Items from a data source
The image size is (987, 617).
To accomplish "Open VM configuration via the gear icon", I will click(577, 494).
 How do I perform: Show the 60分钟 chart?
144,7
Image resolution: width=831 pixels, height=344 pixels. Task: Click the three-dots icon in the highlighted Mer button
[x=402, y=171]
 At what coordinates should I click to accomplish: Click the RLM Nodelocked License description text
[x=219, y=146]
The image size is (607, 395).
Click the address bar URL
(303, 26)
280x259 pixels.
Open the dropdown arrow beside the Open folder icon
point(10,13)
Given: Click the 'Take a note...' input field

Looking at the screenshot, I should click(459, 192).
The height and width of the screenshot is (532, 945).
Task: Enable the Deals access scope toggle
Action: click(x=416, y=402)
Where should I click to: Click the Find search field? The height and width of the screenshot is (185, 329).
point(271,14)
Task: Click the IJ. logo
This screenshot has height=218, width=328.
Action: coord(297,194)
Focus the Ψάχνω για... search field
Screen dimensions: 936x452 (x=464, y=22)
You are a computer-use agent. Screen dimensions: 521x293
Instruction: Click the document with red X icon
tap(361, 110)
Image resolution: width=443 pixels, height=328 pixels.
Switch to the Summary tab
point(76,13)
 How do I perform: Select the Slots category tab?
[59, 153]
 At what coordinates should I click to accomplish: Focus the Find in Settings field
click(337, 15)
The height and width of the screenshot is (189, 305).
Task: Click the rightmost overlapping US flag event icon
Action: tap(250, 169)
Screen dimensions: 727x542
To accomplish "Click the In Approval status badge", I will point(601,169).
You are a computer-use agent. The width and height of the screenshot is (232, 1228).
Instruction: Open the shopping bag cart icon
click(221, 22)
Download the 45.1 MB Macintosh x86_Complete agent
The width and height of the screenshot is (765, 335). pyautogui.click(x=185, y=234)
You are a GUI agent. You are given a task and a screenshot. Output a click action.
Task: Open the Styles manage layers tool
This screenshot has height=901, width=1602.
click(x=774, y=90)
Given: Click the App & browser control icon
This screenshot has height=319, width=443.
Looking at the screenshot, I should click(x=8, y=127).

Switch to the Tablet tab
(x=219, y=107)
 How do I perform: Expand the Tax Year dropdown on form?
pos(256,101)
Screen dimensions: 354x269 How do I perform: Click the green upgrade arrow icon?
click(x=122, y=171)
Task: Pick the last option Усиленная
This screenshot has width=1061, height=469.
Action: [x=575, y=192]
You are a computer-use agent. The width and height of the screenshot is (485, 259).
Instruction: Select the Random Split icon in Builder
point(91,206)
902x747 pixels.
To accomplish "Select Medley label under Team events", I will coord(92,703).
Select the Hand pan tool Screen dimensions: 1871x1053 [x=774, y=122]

(Goal):
Copy the records from the start through the line with "Looking at the screenshot, I should click(x=8, y=127).", swapping "Instruction" for "Command" and leaving everything else unchanged.

(Reply to the task):
The image size is (987, 617).
To accomplish "Open VM configuration via the gear icon", I will click(577, 494).
 How do I perform: Show the 60分钟 chart?
144,7
Image resolution: width=831 pixels, height=344 pixels. Task: Click the three-dots icon in the highlighted Mer button
[x=402, y=171]
 At what coordinates should I click to accomplish: Click the RLM Nodelocked License description text
[x=219, y=146]
The image size is (607, 395).
Click the address bar URL
(303, 26)
280x259 pixels.
Open the dropdown arrow beside the Open folder icon
point(10,13)
Given: Click the 'Take a note...' input field

Looking at the screenshot, I should click(459, 192).
The height and width of the screenshot is (532, 945).
Task: Enable the Deals access scope toggle
Action: click(x=416, y=402)
Where should I click to: Click the Find search field? The height and width of the screenshot is (185, 329).
point(271,14)
Task: Click the IJ. logo
This screenshot has height=218, width=328.
Action: coord(297,194)
Focus the Ψάχνω για... search field
Screen dimensions: 936x452 (x=464, y=22)
You are a computer-use agent. Screen dimensions: 521x293
Command: Click the document with red X icon
tap(361, 110)
Image resolution: width=443 pixels, height=328 pixels.
Switch to the Summary tab
point(76,13)
 How do I perform: Select the Slots category tab?
[59, 153]
 At what coordinates should I click to accomplish: Focus the Find in Settings field
click(337, 15)
The height and width of the screenshot is (189, 305).
Task: Click the rightmost overlapping US flag event icon
Action: tap(250, 169)
Screen dimensions: 727x542
To accomplish "Click the In Approval status badge", I will point(601,169).
You are a computer-use agent. The width and height of the screenshot is (232, 1228).
Command: Open the shopping bag cart icon
click(221, 22)
Download the 45.1 MB Macintosh x86_Complete agent
The width and height of the screenshot is (765, 335). pyautogui.click(x=185, y=234)
You are a GUI agent. You are given a task and a screenshot. Output a click action.
Task: Open the Styles manage layers tool
This screenshot has height=901, width=1602.
click(x=774, y=90)
Given: Click the App & browser control icon
This screenshot has height=319, width=443.
Looking at the screenshot, I should click(x=8, y=127).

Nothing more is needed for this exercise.